Document passage
################

What I Actually Learned Building with 5 Agentic AI Frameworks.
I explored OpenAI, CrewAI, LangGraph, Autogen, and MCP frameworks by building real projects. This post shares insights, pros, cons, and use cases to help you pick the right one.

What I Actually Learned Building with 5 Agentic AI Frameworks
TL;DR
I spent weeks building projects with five different Agentic AI frameworks: OpenAI Agents SDK, CrewAI, LangGraph, Autogen, and MCP. Here's the honest truth: there's no perfect framework. Each one clicked for different reasons.
OpenAI SDK and CrewAI were the easiest to pick up. I was productive almost immediately. LangGraph gave me the most control when I needed to map out exactly how my agent should think. MCP solved a real headache when I needed to plug into multiple external services. Autogen? Still wrapping my head around it, but its distributed architecture is seriously impressive for the right use case.
Bottom line: pick the framework that matches your problem, not the one with the most hype.
Introduction
"Which framework should I use?"
I kept asking myself this question when I started diving into agentic AI. The landscape is crowded, and everyone seems to have a strong opinion. So instead of reading more blog posts, I decided to actually build things.
Here's what I worked on:
- OpenAI Agents SDK - A deep research system with output guardrails
- CrewAI - A stock picker with a hierarchical team of agents
- LangGraph - A "Sidekick" assistant that browses the web and evaluates its own work
- Autogen - A world where agents create other agents dynamically
- MCP - A trading floor where AI traders connect to market data, accounts, and search services
What follows is what I actually learned—the good parts, the frustrating bits, and when you'd actually want to use each one.
1. OpenAI Agents SDK — When You Just Want It to Work
The Project: Deep Research with Guardrails
I built a research assistant that plans searches, runs them in parallel, and writes up findings. The twist? It has guardrails that check the output quality before returning results.
What the Code Looks Like
Setting up an agent is dead simple:
from agents import Agent, WebSearchTool, ModelSettings
search_agent = Agent(
name="Search agent",
instructions=INSTRUCTIONS,
tools=[WebSearchTool(search_context_size="low")],
model="gpt-4o-mini",
model_settings=ModelSettings(tool_choice="required"),
)That's it. No ceremony, no boilerplate maze. I defined what I wanted, and it worked.
For structured outputs, Pydantic plays nicely:
from pydantic import BaseModel, Field
class WebSearchItem(BaseModel):
reason: str = Field(description="Why this search matters.")
query: str = Field(description="The actual search term.")

################

Collected data entries
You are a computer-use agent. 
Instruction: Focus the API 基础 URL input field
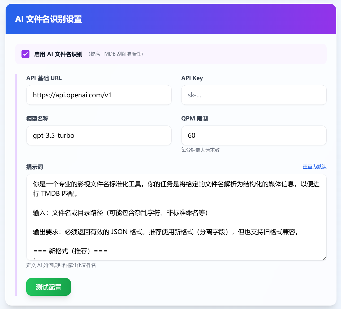[x=99, y=95]
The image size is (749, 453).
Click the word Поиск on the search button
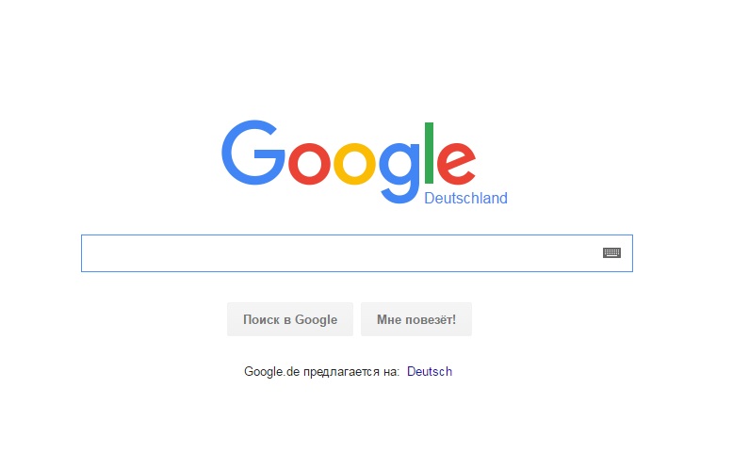pyautogui.click(x=261, y=319)
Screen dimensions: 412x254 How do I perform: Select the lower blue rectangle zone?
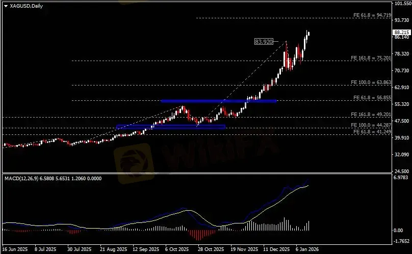point(171,126)
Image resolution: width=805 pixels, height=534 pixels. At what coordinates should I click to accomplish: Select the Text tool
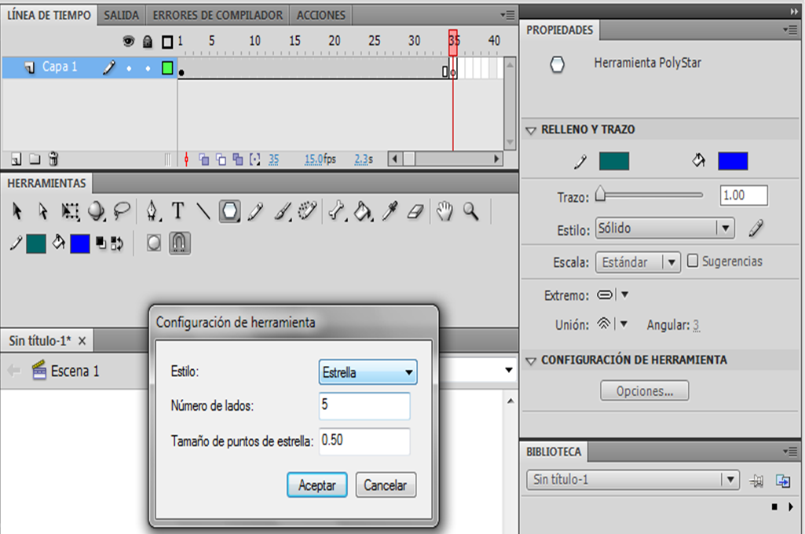(x=178, y=211)
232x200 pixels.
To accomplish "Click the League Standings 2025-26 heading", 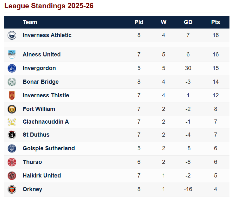I will (x=49, y=6).
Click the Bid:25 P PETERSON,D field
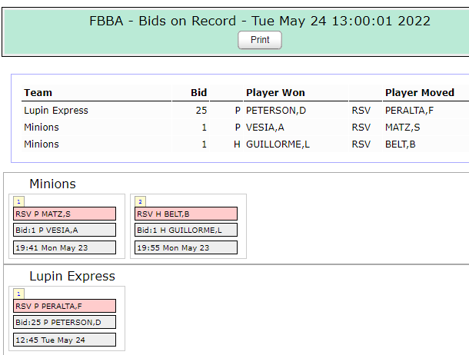The width and height of the screenshot is (469, 355). (64, 322)
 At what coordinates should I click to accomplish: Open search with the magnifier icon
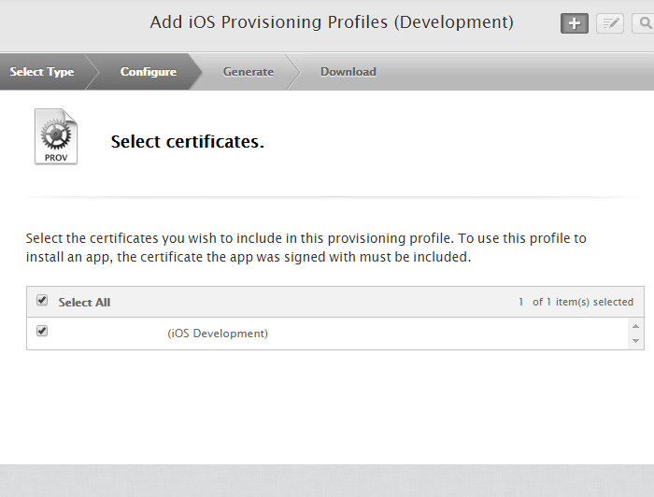click(645, 23)
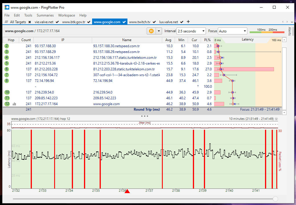Open the All Targets list icon
Image resolution: width=296 pixels, height=205 pixels.
click(6, 22)
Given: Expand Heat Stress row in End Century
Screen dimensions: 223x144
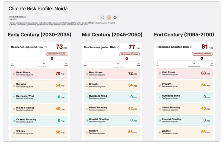Looking at the screenshot, I should click(185, 74).

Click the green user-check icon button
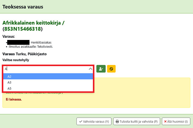pos(101,69)
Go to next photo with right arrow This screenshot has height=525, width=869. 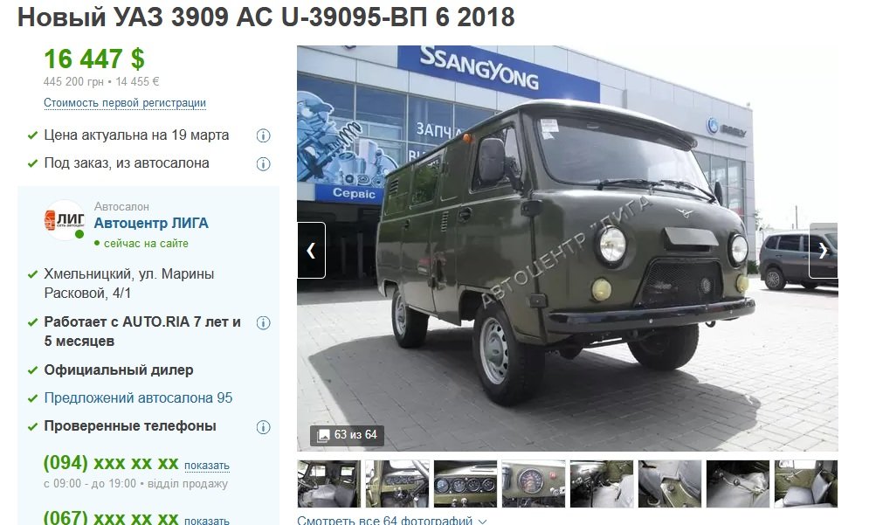824,251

################

Directions
1) According to the agentic AI frameworks post, what project did the author build with CrewAI?
2) In one to three sentences, explain why the agentic AI frameworks post says to pick a framework based on the problem instead of on hype.
3) Continue the agentic AI frameworks post from the point where its text stops.

Task responses
1) A stock picker with a hierarchical team of agents.

2) After building projects with all five frameworks, the author found there is no perfect one, since each clicked for different reasons. OpenAI SDK and CrewAI were the easiest to pick up, LangGraph gave the most control over how an agent thinks, MCP handled connecting to multiple external services, and Autogen's distributed architecture suits particular use cases.

3)
class WebSearchPlan(BaseModel):
searches: list[WebSearchItem]
planner_agent = Agent(
name="PlannerAgent",
instructions=INSTRUCTIONS,
model="gpt-4o-mini",
output_type=WebSearchPlan, # Type-safe outputs!
)The Guardrail Feature Stood Out
This is where things got interesting. I could attach guardrails that validate outputs before they're returned:
from agents import output_guardrail, GuardrailFunctionOutput, RunContextWrapper
@output_guardrail
async def guardrail_output_length(ctx: RunContextWrapper, agent: Agent, output: ReportData) -> GuardrailFunctionOutput:
result = await Runner.run(guardrail_agent, output.markdown_report, context=ctx.context)
return GuardrailFunctionOutput(
output_info={"output_too_long": result.final_output.reason},
tripwire_triggered=False
)
writer_agent = Agent(
name="WriterAgent",
output_type=ReportData,
output_guardrails=[guardrail_output_length]
)I used this to check if reports were too long, but you could validate anything, tone, accuracy, or safety. It's baked into the framework, not bolted on.
The Good Stuff
- Fast to learn — I was building within an hour
- Structured outputs — Pydantic integration means type safety without extra work
- Guardrails — Built-in quality control with tripwire mechanisms
- Tracing — Debugging with trace IDs saved me hours
- Async-first — Parallel operations just work
The Rough Edges
- You're in OpenAI's world — Primarily designed for their models
- Fewer knobs to turn — When I wanted fine control, I hit limits
- Moving target — The SDK is newer, docs sometimes lag
When to Reach for It
If you need a research assistant, content generator, or anything that benefits from output validation, and you're already using OpenAI, this framework gets out of your way.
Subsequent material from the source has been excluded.